In recent years, gene therapy drugs have finally been approved in Europe, the U.S., and Japan. In parallel with this, advances in genome editing technologies have enabled therapeutic strategies by gene knockout and gene repair, which were difficult with conventional so-called gene addition therapy. Worldwide, over 30 clinical trials of genome editing therapy have already been conducted, and some protocols have shown not only safety but also therapeutic efficacy. In the clinical application of genome editing, in addition to the technical hurdles of conventional gene therapy, there are problems specific to genome editing technology, such as the risk of introducing DNA mutations due to off-target activity of enzymes and the immune response to the artificial nucleases. It is necessary to consider the objective risk and benefit in comparison to existing therapeutic protocols.

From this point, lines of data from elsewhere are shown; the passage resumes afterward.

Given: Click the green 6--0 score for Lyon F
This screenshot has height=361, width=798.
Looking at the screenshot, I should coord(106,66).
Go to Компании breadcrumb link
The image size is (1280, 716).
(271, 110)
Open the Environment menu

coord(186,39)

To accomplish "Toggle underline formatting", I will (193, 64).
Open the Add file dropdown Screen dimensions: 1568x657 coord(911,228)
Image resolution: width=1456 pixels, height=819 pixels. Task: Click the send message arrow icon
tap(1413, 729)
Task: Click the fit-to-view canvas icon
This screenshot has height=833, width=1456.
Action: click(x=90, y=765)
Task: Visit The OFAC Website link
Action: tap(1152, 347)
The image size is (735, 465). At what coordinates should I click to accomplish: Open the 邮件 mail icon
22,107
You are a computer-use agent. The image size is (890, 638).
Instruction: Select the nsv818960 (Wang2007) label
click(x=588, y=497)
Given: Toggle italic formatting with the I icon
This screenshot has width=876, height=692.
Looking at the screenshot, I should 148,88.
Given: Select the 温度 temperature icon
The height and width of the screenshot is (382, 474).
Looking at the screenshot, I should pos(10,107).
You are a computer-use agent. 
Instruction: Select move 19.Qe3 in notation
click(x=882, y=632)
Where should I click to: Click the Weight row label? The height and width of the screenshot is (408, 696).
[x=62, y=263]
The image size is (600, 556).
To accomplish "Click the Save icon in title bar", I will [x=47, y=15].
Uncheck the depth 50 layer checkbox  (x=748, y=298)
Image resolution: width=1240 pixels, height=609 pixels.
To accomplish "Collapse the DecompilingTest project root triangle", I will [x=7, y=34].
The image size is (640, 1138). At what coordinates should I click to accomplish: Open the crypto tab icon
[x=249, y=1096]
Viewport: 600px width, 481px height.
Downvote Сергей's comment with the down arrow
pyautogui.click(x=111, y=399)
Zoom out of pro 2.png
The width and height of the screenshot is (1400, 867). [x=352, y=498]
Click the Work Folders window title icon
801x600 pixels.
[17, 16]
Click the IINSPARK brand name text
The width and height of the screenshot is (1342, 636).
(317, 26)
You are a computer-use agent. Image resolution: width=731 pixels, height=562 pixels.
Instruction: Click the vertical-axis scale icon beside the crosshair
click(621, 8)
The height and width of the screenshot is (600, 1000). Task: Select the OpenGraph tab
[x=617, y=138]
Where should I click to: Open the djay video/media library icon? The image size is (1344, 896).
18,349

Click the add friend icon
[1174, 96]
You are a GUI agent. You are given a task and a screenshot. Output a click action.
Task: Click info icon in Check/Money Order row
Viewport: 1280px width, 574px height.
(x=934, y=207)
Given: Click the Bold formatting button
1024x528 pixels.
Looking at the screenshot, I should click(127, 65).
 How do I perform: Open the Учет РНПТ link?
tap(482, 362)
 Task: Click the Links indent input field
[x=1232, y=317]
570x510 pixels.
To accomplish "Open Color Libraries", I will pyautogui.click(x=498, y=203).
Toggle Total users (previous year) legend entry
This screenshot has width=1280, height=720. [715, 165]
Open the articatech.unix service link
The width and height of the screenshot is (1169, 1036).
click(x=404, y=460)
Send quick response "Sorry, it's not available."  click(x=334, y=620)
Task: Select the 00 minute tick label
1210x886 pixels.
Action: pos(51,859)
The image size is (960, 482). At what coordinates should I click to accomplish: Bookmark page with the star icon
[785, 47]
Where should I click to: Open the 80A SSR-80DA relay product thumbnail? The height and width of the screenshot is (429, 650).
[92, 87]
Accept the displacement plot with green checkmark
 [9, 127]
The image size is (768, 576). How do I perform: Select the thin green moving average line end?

It is also essential to further develop technologies for therapeutic application in a wider range of diseases.

Highlights

In recent years, genome editing has quickly become a popular biological tool. The applications range from basic science to therapeutic drugs, in medicine and other biological fields. The therapeutic application of genome editing can be considered a form of gene therapy, which has also been drawing increased attention. However, genome editing, like conventional gene addition therapy, has many technical challenges to overcome, from off-target activities to immunogenicity, before its potential can be fully realized. This minireview summarizes recent progress in genome editing therapy and discusses these challenges.

Introduction

From Glybera (adeno-associated viral vector (AAV) for the treatment of familial lipoprotein lipase deficiency) in 2012 to Zynteglo (a lentiviral vector for the treatment of β-thalassemia) in 2019, gene therapy drugs are being approved one after another in Europe, the United States, and Japan. The recent success is based on the steady progress in basic research on gene therapy-related area over 20–30 years. In addition to conventional gene therapy using the overexpression of therapeutic genes, the development of therapeutic strategies utilizing genome editing technology is also rapidly advancing [1]. Gene therapy utilizing gene knockout or gene knockin is currently being evaluated in clinical trials, as described below. New genome editing tools, such as a base editor that enables single base substitution without introducing double-strand breaks into chromosomal DNA and a prime editor that enables the deletion and insertion of tens of bases [2], will also be used clinically in the near future. This paper introduces the recent preclinical and clinical studies of genome editing and discusses the problems that may arise in the clinical setting. There will also be issues on intellectual property related to artificial nucleases and vectors and problems related to vector production. However, I will leave these to other articles.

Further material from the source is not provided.